• Required action:
Some of the lines below need repeating. Reproduce exactly those between the lines holding "PBD (82, 273)" and "Architectural Wall Panels (93, 637)", inclusive.

• Extracted information:
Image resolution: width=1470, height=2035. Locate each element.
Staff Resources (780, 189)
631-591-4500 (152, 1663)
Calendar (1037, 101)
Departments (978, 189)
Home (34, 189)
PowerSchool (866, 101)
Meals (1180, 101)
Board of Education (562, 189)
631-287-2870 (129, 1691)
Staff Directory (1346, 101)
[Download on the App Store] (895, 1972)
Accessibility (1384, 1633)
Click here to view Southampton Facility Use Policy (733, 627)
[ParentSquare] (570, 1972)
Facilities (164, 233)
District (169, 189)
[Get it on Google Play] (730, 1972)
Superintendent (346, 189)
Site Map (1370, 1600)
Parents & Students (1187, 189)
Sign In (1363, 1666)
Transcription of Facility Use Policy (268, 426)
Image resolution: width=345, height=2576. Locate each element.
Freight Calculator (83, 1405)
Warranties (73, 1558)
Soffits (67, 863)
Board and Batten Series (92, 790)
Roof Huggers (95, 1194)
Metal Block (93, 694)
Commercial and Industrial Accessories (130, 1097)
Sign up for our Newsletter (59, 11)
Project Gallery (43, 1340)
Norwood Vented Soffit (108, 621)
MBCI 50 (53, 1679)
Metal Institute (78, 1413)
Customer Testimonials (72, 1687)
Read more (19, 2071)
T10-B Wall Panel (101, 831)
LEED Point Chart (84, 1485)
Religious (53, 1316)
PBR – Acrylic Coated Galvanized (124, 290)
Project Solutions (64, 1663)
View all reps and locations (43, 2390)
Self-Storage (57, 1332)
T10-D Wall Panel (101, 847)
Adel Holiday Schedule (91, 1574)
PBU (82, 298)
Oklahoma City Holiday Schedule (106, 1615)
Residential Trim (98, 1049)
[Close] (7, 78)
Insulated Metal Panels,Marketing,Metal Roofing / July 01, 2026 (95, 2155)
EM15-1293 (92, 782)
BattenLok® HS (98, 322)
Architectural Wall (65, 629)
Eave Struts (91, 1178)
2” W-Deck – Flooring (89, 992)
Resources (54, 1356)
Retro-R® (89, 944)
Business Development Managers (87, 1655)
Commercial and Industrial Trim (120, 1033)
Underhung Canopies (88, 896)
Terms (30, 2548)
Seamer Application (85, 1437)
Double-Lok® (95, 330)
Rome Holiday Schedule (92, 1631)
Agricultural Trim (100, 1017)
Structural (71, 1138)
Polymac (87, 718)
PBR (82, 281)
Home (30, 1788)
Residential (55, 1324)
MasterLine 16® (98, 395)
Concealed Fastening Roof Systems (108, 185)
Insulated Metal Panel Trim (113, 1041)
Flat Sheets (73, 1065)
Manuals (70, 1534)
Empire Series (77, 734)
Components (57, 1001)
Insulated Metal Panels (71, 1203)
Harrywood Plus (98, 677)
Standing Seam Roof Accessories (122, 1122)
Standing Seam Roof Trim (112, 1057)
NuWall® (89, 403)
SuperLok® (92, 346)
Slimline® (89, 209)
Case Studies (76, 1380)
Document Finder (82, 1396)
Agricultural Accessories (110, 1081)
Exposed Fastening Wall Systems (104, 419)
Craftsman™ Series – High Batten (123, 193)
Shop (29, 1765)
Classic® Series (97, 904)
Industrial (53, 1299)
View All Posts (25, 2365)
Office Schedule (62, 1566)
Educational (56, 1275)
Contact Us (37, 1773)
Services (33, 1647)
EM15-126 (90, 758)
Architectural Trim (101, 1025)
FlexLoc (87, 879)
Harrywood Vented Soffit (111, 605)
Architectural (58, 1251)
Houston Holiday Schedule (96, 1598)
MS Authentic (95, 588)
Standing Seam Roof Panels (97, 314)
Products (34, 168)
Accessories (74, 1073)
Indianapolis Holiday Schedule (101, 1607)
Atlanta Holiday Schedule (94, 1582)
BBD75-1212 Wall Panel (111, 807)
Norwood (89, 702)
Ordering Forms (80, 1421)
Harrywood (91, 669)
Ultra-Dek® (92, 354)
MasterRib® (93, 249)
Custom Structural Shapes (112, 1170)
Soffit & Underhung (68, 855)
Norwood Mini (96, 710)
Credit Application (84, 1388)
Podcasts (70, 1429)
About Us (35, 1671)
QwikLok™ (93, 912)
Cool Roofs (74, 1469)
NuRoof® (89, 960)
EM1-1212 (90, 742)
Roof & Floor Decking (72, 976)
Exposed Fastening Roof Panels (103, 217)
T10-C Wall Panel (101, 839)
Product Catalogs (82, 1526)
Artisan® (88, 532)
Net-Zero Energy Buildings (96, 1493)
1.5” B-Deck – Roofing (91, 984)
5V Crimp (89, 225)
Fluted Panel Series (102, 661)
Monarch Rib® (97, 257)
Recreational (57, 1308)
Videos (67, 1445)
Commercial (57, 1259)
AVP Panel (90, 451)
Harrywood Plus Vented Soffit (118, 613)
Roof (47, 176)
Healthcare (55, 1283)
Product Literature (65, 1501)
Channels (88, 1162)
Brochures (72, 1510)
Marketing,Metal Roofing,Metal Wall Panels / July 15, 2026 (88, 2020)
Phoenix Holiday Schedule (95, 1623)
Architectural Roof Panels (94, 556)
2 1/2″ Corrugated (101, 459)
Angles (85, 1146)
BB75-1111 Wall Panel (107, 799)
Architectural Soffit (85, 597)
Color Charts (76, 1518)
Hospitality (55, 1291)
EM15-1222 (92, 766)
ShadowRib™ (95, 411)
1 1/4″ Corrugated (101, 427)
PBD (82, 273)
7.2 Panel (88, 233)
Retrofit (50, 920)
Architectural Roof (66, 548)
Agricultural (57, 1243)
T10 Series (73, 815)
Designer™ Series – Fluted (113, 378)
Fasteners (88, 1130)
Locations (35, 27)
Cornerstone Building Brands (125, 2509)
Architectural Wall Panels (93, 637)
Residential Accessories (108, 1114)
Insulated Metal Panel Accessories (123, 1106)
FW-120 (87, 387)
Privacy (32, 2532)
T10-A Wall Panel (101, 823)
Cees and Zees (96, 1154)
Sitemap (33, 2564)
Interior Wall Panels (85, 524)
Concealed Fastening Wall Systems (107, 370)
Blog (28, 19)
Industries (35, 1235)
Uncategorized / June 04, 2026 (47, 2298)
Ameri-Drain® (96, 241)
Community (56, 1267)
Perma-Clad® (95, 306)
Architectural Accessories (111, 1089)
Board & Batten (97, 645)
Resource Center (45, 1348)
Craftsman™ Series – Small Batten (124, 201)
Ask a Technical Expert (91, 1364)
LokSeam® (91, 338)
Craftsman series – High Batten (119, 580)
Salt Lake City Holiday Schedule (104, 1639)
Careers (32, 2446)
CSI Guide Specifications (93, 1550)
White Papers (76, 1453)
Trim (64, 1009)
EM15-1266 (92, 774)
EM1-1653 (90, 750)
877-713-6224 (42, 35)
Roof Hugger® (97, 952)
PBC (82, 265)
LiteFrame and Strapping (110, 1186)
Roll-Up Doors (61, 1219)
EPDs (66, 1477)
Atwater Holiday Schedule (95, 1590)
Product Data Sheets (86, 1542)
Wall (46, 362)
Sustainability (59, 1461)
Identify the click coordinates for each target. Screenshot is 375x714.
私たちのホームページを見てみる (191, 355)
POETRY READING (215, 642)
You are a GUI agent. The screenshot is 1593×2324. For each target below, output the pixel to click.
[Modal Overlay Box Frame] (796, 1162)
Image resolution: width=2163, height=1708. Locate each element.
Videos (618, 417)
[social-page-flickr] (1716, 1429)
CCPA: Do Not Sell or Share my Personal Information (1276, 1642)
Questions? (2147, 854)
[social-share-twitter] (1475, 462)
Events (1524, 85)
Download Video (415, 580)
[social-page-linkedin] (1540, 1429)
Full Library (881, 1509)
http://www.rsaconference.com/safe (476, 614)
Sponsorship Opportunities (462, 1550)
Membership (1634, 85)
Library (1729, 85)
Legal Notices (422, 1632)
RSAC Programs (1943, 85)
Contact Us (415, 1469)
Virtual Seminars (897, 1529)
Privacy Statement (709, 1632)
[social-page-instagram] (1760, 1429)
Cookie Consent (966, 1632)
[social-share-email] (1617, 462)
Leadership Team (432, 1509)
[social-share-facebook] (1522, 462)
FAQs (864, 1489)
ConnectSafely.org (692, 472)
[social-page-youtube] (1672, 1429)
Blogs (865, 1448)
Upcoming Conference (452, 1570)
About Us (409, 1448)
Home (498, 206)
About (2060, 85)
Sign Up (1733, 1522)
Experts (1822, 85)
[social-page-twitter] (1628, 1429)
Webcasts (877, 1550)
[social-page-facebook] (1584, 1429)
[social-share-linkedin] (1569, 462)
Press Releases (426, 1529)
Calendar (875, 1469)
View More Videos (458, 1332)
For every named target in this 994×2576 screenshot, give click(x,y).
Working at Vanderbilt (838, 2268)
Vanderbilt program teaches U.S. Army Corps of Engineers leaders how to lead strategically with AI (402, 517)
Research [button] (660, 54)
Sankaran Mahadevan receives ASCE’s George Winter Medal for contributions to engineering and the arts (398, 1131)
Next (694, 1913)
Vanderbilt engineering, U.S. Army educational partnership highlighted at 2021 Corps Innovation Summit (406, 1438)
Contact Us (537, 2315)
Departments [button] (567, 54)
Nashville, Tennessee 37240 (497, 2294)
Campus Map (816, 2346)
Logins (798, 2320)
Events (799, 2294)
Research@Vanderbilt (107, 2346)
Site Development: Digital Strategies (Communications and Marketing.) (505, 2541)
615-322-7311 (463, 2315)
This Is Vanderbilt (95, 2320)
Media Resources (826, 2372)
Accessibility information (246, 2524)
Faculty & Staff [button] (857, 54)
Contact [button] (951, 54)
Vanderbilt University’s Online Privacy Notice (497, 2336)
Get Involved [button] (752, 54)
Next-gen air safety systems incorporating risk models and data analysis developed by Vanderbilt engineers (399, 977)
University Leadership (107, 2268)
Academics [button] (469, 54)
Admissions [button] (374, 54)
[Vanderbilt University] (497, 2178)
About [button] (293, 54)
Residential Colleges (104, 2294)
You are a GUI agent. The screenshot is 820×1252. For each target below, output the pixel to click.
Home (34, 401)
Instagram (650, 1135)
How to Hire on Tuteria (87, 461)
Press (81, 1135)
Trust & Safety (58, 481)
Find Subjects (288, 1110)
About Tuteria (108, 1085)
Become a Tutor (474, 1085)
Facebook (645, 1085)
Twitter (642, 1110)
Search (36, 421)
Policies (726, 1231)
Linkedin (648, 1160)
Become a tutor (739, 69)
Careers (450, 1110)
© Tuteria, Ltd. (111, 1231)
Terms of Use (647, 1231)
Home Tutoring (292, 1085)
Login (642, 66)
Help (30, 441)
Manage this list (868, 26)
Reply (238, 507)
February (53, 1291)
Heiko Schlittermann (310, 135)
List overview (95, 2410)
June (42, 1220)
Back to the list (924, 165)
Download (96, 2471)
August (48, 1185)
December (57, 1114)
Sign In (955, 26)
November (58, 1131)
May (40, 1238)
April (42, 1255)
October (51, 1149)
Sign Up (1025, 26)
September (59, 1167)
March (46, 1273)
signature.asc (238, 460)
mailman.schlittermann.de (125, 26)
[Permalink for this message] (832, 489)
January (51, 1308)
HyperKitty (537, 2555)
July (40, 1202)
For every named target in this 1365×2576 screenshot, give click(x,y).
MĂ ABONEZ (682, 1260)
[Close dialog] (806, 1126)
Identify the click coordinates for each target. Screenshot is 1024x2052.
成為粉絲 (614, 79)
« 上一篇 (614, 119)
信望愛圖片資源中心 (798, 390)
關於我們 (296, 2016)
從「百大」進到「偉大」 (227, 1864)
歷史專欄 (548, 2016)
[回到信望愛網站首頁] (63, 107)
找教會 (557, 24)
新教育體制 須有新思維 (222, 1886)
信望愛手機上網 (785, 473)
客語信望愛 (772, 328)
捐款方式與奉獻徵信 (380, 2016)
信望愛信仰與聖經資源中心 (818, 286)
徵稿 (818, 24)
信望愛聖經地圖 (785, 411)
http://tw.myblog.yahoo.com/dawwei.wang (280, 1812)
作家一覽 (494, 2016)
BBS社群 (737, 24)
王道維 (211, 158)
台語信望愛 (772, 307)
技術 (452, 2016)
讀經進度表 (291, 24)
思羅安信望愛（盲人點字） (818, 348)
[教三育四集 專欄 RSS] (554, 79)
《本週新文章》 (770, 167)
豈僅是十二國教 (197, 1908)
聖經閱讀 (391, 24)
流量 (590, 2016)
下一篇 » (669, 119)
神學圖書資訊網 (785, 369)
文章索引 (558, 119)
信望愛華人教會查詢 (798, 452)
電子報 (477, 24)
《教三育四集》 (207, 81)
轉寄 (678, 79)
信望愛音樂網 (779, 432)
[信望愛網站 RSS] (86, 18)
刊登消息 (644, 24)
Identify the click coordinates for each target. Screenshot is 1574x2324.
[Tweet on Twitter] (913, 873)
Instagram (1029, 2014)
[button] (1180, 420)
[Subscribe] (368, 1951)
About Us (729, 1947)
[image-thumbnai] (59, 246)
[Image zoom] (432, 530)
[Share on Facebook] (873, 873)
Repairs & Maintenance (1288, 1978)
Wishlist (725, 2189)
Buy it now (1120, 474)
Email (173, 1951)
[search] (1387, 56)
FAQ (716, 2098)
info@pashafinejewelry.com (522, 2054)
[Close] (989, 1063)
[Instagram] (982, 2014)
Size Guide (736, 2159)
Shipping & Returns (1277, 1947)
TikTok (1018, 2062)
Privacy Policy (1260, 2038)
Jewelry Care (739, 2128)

• Final answer:
PBD (82, 273)
7.2 Panel (88, 233)
Retrofit (50, 920)
Architectural Roof (66, 548)
Agricultural (57, 1243)
T10 Series (73, 815)
Designer™ Series – Fluted (113, 378)
Fasteners (88, 1130)
Locations (35, 27)
Cornerstone Building Brands (125, 2509)
Architectural Wall Panels (93, 637)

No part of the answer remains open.